I found Polly S to be very easy to use, covered well, dried fast enough that I never left fingerprints by testing to see if it was dry yet. (I have the patience of a three-year old.) I painted the underside that no one ever sees, and the truck side frames, with a black acrylic from a hobby store - 99 cents for a bottle twice the size of Polly S.

My cheapo - $14.95 - Harbor Freight air brush did a fine job and wasn't any more of a PITA to wash out than I would expect of any airbrush. Both Polly S and the acrylic cleaned out just fine. And a bonus since I do my painting in the basement, no dangerous fumes, no need for an exhaust fan, etc.











All this is not to say that Floquil or Scalecoat couldn't do a better job - they are thinner and probably can give a good airbrusher a bit more crisply defined details. But my railroad is on the ground, so this photo is way closer than I ever get to the S4.

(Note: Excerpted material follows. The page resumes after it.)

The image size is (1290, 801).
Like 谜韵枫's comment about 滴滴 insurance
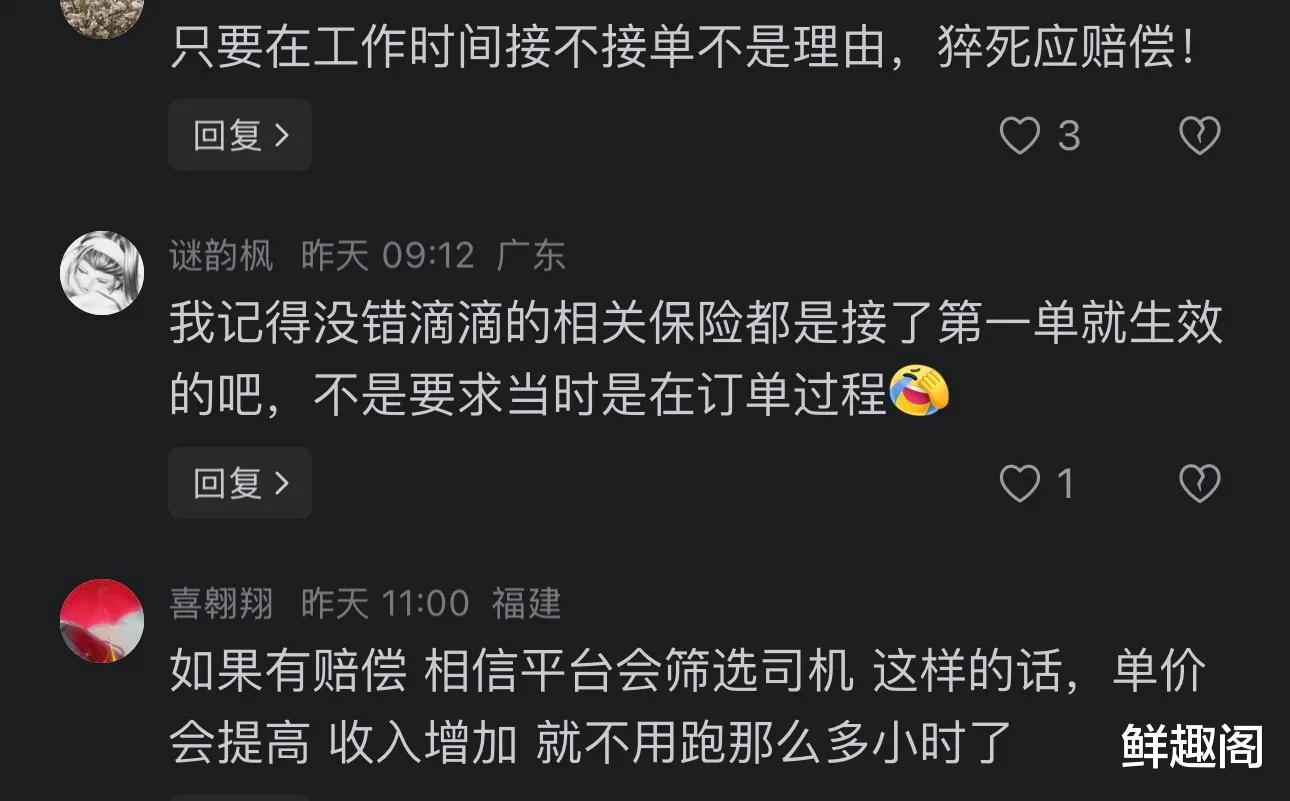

My GP-40 is totally disassembled now and been run through the dishwasher, so I'll be starting the painting process this weekend. I'll also be un-painting the yellow battery boxes on the S4. I don't know what I was thinking.


----------



## East Broad Top (Dec 29, 2007)

For box cars--especially wood box cars--you don't need an airbrush or anything fancy. If you're after a specific prototype color, then you're limited to whomever makes that particular color. Floquil and Scalecoat both make railroad colors in spray cans, which are more than adequate for this scale (and a great deal quicker and easier than messing with the airbrush. Large scale takes a LOT of paint compared to HO scale). If you're after more generic colors, or the colors are basic to begin with, you can use Krylon, Rustoleum, or whoever's particular brand of spray paint you prefer. I've used Krylon in years past, but they've changed their formula of late, and I've not been terribly impressed with their new formulation. I got some Valspar spray paint for an unrelated project the other day that seemed to work very well. 

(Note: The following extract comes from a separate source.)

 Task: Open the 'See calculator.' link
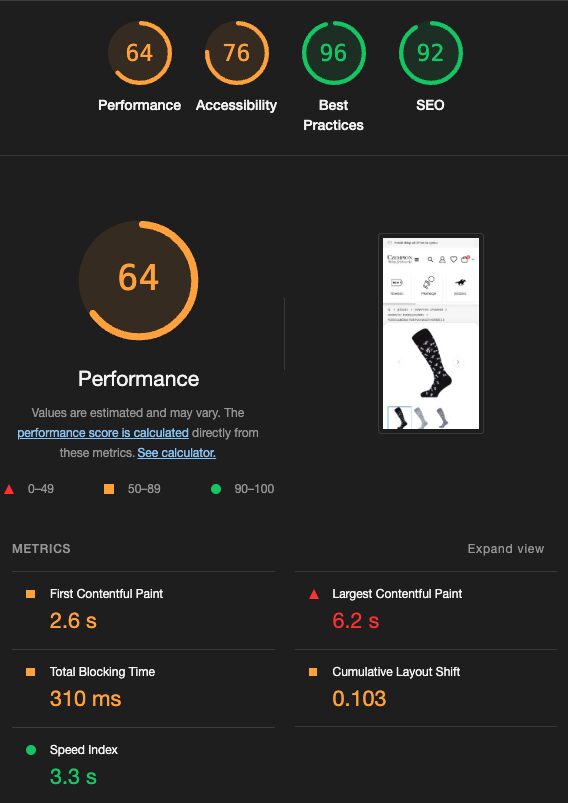(177, 453)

Since these are wood kits, you needn't even use sprays at all, you can easily brush paint them. You may or may not want to prime them first due to the white metal castings and brass railings, that's up to you. I've done both with equal results. The thinner paints (ModelFlex, etc) don't play as well with un-primed metal parts as their thicker counterparts (FolkArt acrylics, etc.), so you may want to consider a primer coat if you're going to use the "high-dollar" paints. I only use them when there's a very speciific color I need. The inexpensive acrylics work for 90% of what I paint, and I haven't fired my airbrush up in over a year. 

Later, 

K


----------



## GarryNCGRR (Jan 18, 2008)

JackM......just a quick question, what blue paint did you use on your S4? Really like it, just about the perfect blue for my next paint job.

GarryNCGRR 

Sorry ...this is no help for the original question.


----------



## Bighurt (Sep 15, 2009)

JackM, thanks for posting the pic I've been hoping to see pics of your loco at some point. Your avatar has intrigued me for quite some time. Good to see the actual object in a sizable image. Looks great!


----------



## JackM (Jul 29, 2008)

Thanks for the compliments, guys. Don't know when I've been more surprised with something as I've been with airbrushing. 

I'm totally non-creative visually and always thought only an artist could use an airbrush. I'm no artist; I have a problem with stick figures. So my paint scheme isn't very fancy, and perhaps a bit gaudy. I wanted it to be visible in the grass from fairly long distances since I expect my layout to expand toward the end of the backyard which is over100 feet. 

I'm using Polly S paints: D&H Avon Blue and Erie/Lackawanna Yellow. Decals from Stan Cedarleaf. Font I found on a website showing 100,000 fonts. Took me three days to click thru them all. 

JackM


----------